(Stored items)
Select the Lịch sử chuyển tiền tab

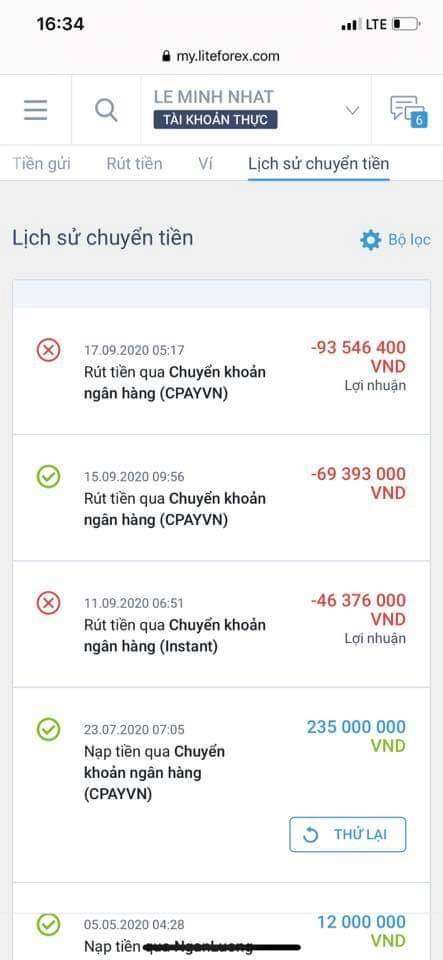(x=318, y=163)
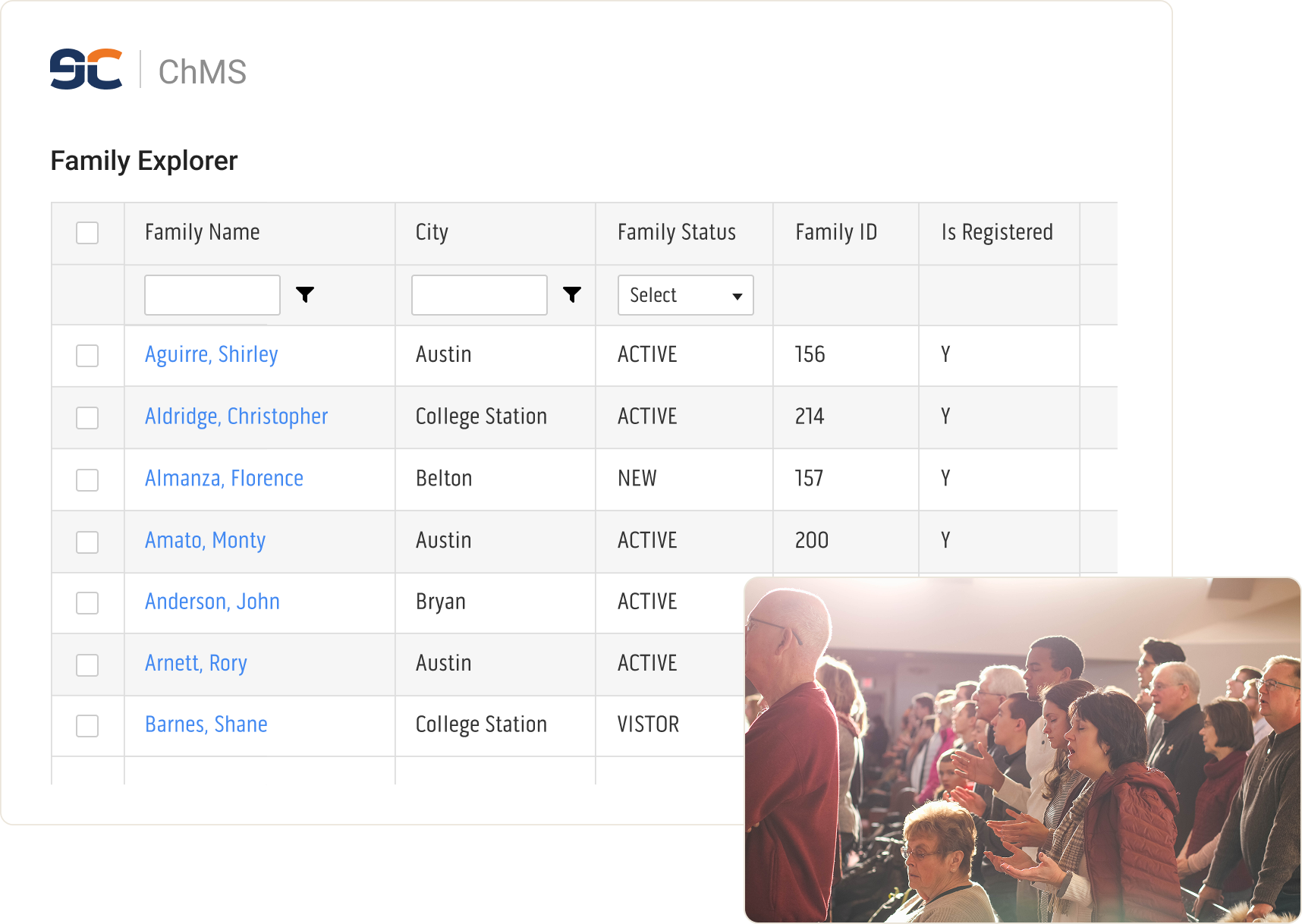Click the Is Registered column header
The image size is (1302, 924).
(996, 232)
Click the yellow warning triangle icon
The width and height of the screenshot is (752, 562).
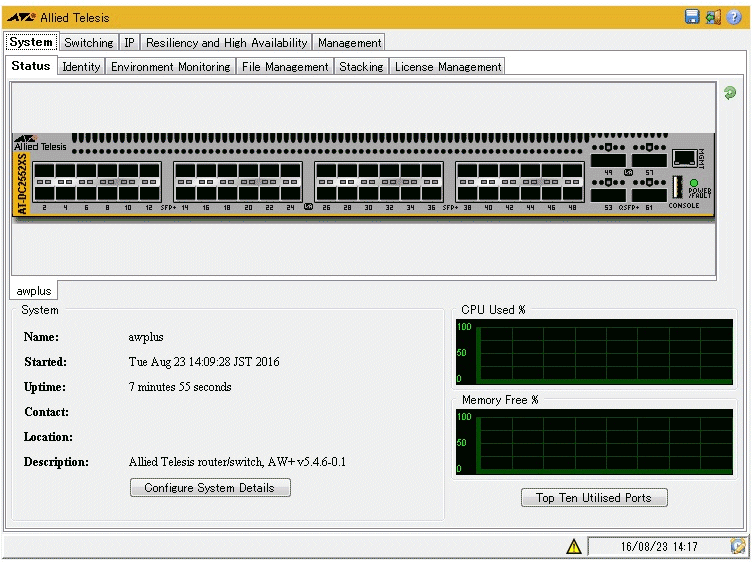574,547
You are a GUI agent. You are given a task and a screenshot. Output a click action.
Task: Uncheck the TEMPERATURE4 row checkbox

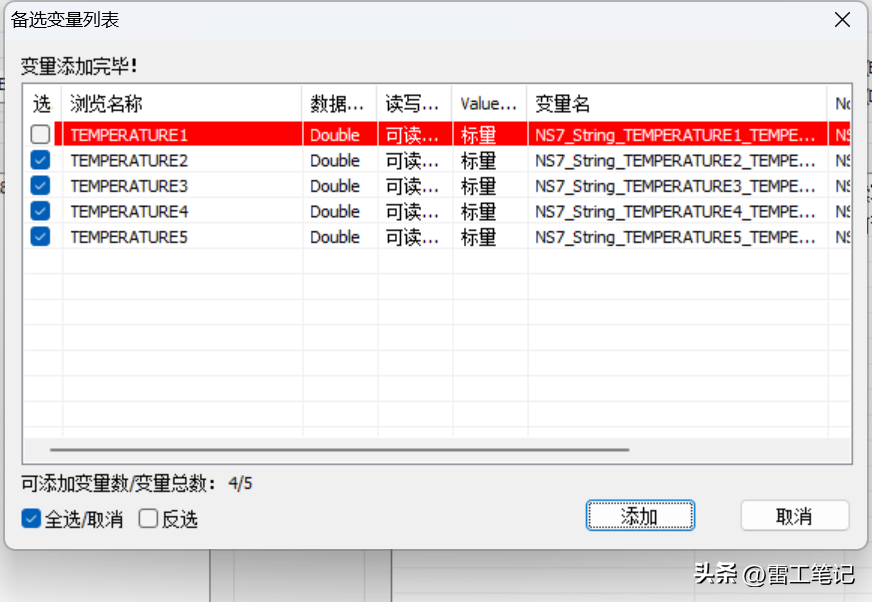point(40,211)
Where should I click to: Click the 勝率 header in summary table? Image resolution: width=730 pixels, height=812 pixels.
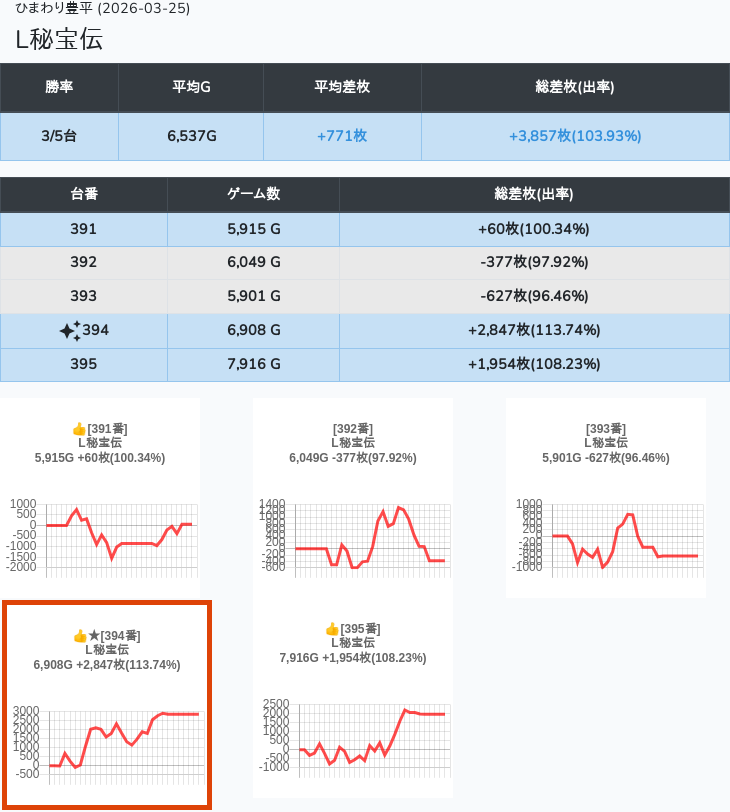pyautogui.click(x=59, y=87)
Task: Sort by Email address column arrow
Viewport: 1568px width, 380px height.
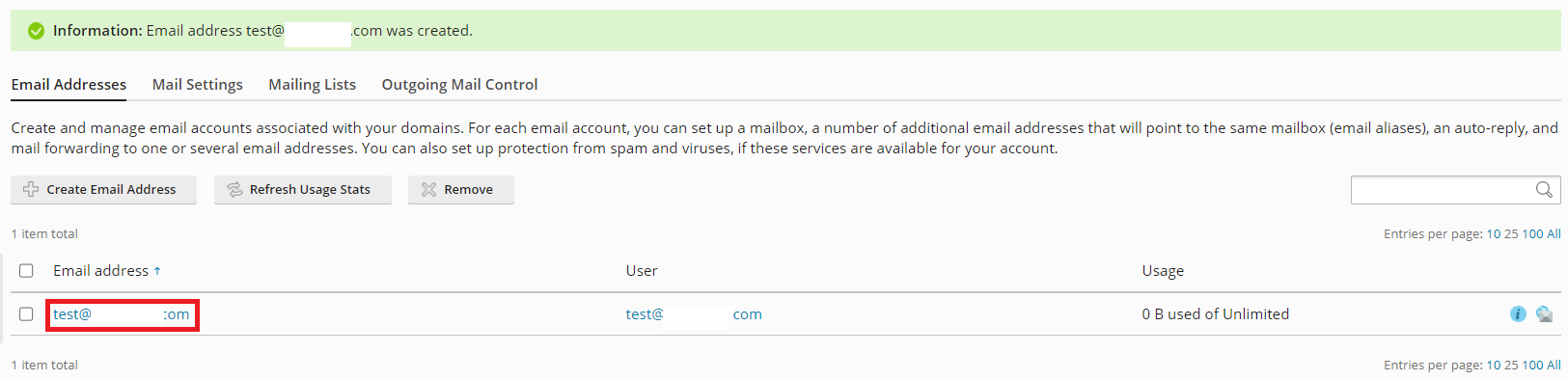Action: click(x=157, y=271)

WHAT TO WORK ON
Your answer should hold only the lines from the line with "Where should I" through the closing line of the records, restated exactly and free of pictures.

EXERCISE RESULT
Where should I click to: Click the 勝率 header in summary table? Image resolution: width=730 pixels, height=812 pixels.
pyautogui.click(x=59, y=87)
Task: Sort by Email address column arrow
Viewport: 1568px width, 380px height.
Action: click(x=157, y=271)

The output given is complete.